More Mid-bass. Will it help??

don't do it they will run a different freq range so yea drowned out and what you do hear will be disappointing, if anything cut out 6.5 openings in the door panel and use the grill that comes with the kit should look good depending on what you get

 
Don't put mid basses in the trunk. Mid bass, despite it having the word "bass" in it, is directional. You want to keep it in your front doors if you can. Putting it behind you isn't worth the time simply because it will sound like everything is coming from your trunk (...which it will be lol). Fiberglass your door panel so it's all sealed up and drop a dedicated mid bass in there, or replace your current 6.5" with a strong midbass and add in a 4" mid higher up in the door to take care of the vocals (effectively running a 3 way)

 
Don't put mid basses in the trunk. Mid bass, despite it having the word "bass" in it, is directional. You want to keep it in your front doors if you can. Putting it behind you isn't worth the time simply because it will sound like everything is coming from your trunk (...which it will be lol). Fiberglass your door panel so it's all sealed up and drop a dedicated mid bass in there, or replace your current 6.5" with a strong midbass and add in a 4" mid higher up in the door to take care of the vocals (effectively running a 3 way)
What he said!

Make sure your doors are solid and get some good processing in there. Obviously some of the freqs will be coming from behind you...the point is to make them SEEM to come from in front of you. Proper phase alignment does exactly this.
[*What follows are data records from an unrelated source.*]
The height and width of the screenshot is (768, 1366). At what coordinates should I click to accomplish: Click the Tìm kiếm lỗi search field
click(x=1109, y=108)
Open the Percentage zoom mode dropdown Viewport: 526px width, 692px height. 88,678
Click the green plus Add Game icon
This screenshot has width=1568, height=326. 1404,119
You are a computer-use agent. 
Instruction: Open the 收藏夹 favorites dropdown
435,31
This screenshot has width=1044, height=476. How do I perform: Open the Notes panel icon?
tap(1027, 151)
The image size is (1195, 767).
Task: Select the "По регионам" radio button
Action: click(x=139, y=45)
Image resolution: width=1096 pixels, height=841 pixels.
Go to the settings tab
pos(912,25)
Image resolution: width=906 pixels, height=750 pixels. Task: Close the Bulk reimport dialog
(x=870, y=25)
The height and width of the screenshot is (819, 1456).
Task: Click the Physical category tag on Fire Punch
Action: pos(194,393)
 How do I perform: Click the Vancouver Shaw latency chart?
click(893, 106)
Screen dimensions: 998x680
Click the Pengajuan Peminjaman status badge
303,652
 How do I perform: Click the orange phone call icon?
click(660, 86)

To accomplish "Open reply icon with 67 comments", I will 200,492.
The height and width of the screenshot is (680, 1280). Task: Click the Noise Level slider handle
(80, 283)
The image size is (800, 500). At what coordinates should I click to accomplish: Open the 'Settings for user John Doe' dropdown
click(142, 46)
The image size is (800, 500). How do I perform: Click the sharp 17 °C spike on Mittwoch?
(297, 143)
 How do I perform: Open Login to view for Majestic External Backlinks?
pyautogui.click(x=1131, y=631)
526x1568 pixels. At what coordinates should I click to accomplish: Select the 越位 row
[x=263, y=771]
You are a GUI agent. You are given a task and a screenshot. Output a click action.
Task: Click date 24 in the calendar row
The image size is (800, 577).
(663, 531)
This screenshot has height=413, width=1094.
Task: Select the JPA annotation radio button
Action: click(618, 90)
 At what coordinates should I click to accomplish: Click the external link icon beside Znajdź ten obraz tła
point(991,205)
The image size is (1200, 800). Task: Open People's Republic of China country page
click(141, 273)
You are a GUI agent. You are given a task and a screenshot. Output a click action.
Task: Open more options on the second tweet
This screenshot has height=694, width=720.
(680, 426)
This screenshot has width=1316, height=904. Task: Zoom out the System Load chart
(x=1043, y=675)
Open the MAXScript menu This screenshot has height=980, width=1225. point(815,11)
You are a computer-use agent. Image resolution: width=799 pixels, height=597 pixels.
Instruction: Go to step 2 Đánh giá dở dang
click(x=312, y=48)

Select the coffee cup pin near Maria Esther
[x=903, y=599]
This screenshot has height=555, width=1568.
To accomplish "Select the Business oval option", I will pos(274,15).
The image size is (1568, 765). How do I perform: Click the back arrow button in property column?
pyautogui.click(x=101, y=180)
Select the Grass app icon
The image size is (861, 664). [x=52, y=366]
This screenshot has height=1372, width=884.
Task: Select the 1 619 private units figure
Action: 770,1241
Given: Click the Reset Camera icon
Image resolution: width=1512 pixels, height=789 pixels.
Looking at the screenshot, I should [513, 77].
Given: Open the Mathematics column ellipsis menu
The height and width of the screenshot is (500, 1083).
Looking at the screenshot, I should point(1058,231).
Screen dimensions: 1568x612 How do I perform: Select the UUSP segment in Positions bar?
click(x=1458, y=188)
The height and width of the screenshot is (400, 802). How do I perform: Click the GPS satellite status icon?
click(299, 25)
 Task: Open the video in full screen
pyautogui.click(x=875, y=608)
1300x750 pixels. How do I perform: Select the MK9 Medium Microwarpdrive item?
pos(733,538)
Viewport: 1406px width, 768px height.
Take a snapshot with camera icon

IMO, virtually any decent 6.5 has enough midbass for 90% of installs, you just have to know how to get the most from your equipment....I'd work on that before you go grabbing more drivers..

 
Dont put them in the trunk for sure. Up front is best, but I have heard a few systems with midbass on the rear deck or rear panels that sounded really good. The times I heard them, they paid attention to the xover points and used some T/A. There was a guy locally that had 8's on his rear deck and 15's in his trunk. His car sounded incredible and you never felt like the midbass pulled from the rear. With anything, it is really all in the install.

 
How exactly would one go about sealing that portion up?
I used weather stripping foam and just wrapped it around the front of the speaker and used enough that it pushed against the door panel. I'm not completely sure this was the "right" way to do it, but it seemed to work fine for me.

 
I used weather stripping foam and just wrapped it around the front of the speaker and used enough that it pushed against the door panel. I'm not completely sure this was the "right" way to do it, but it seemed to work fine for me.
Thats the only way i could figure, didnt know if there was a better route to it or not. I know also that I would need a lot of it haha.